▶ **Reading text**:
GOOD MORNING! Several years ago I returned from a meeting to find a Meter Maid (does anyone still use that name?) writing a parking ticket for my car. When she looked up, I smiled and said, "This is my car. When you finish writing the ticket, you may give it to me." She looked completely puzzled ... and then asked in disbelief, "You're not going to yell at me for writing the ticket?" "No," I replied, "I thought I had enough money in the meter. I was wrong. I'm late. I deserve the ticket." She stood in disbelief ... and then she tore up the ticket saying, "All day long people yell and scream at me not to write a ticket; I can't write a ticket to the one person who treats me like a human being."
Life is like a mirror. The people you see reflect back to you the way you present yourself. If you look happy, they will respond buoyantly. If you look upset, they will be cautious or concerned. If you want a joyous life try to be happy around others. It will be easier on them and more enjoyable for you. (Remember, everyone causes happiness ... some when they come, some when they leave.)

▶ **Task instructions**:
A. Based on the reading text, are these statements true? Give yes or no for each, with the text's deciding words quoted.
(i) The meter maid tore up the ticket.
(ii) The narrator thought there was enough money in the meter.
(iii) According to the reading text, people respond buoyantly when you look upset.
B. What does the reading text state in answer to each of these?
(i) Where was the narrator returning from?
(ii) What is life compared to?
(iii) What does the meter maid say people do all day long?

Word and item position data:
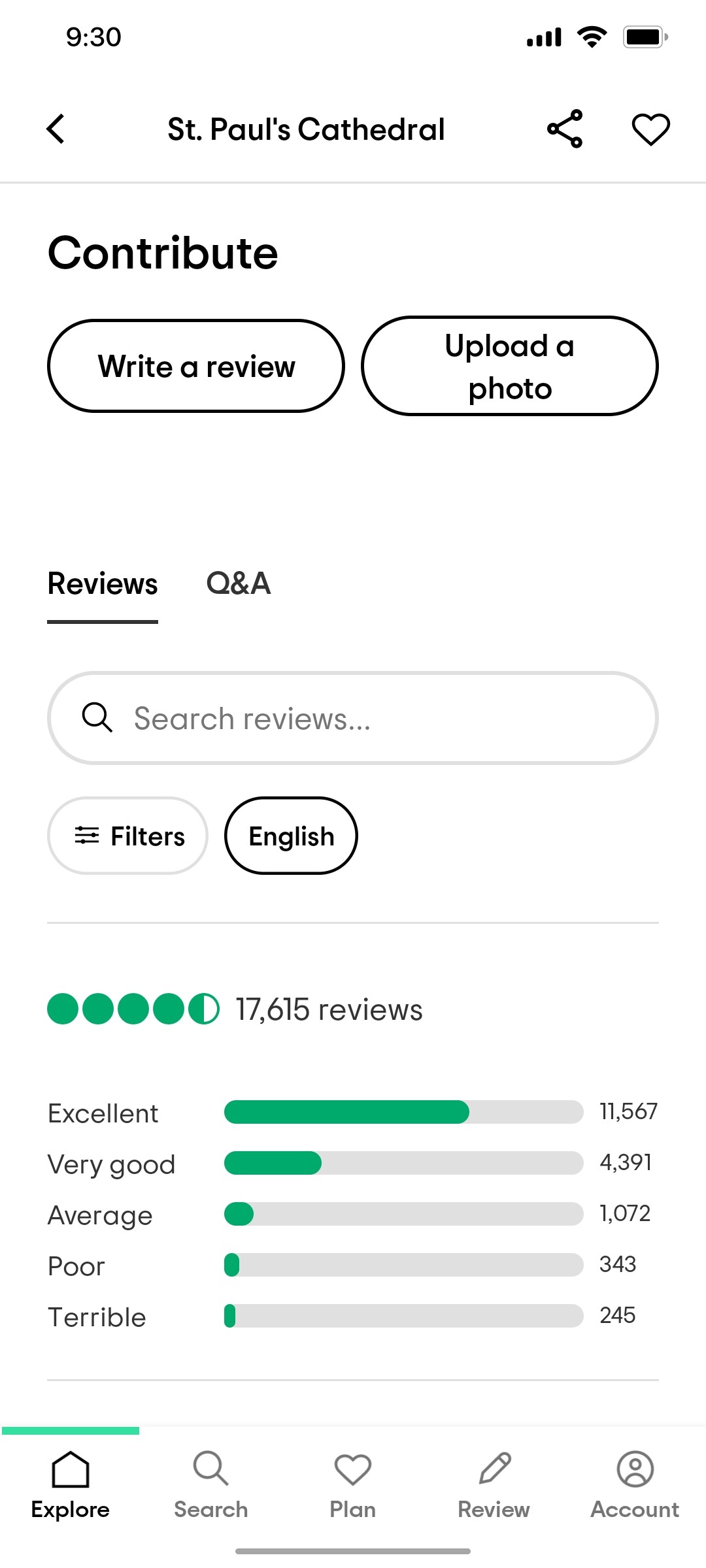
Task: Toggle the Filters chip for reviews
Action: (127, 836)
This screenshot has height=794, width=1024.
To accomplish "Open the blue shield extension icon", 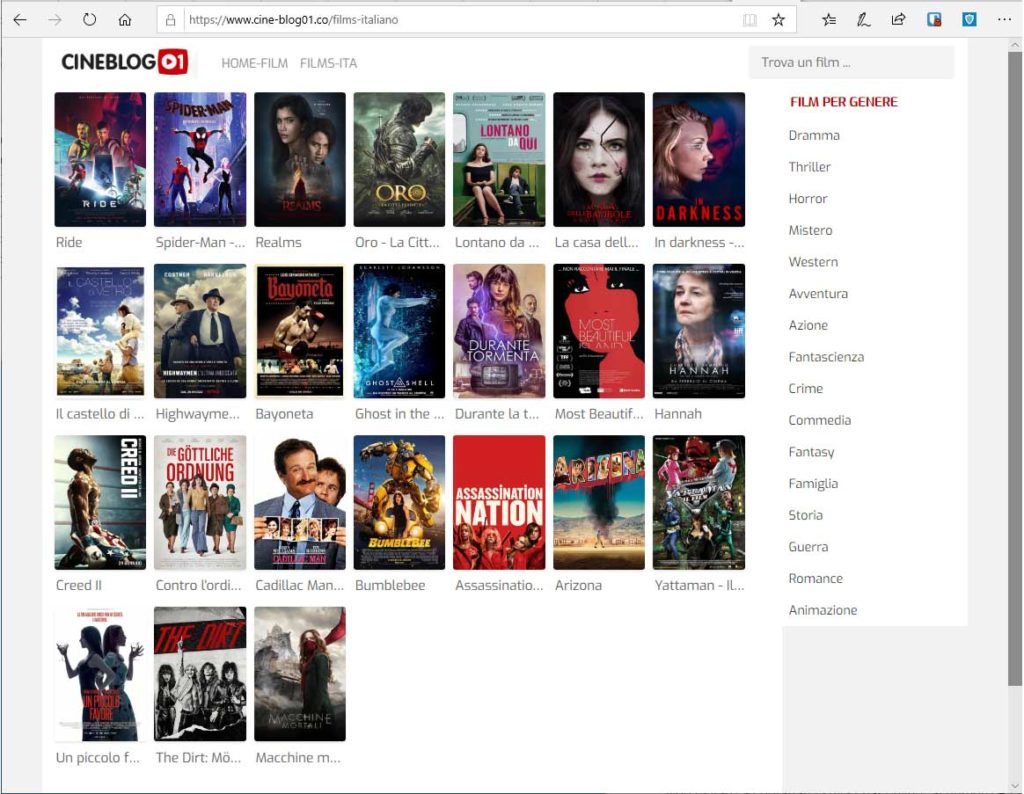I will click(968, 19).
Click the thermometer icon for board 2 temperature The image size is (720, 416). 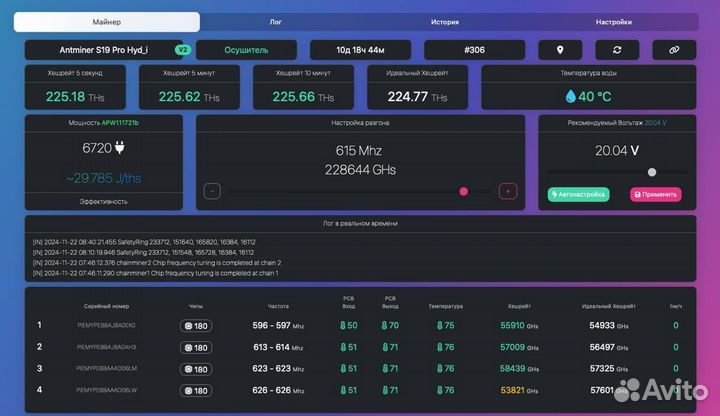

▶ **Results of the tasks**:
A.
(i) Yes: "she tore up the ticket"
(ii) Yes: "I thought I had enough money in the meter."
(iii) No: "If you look upset, they will be cautious or concerned."

B.
(i) A meeting.
(ii) A mirror.
(iii) They yell and scream at her not to write a ticket.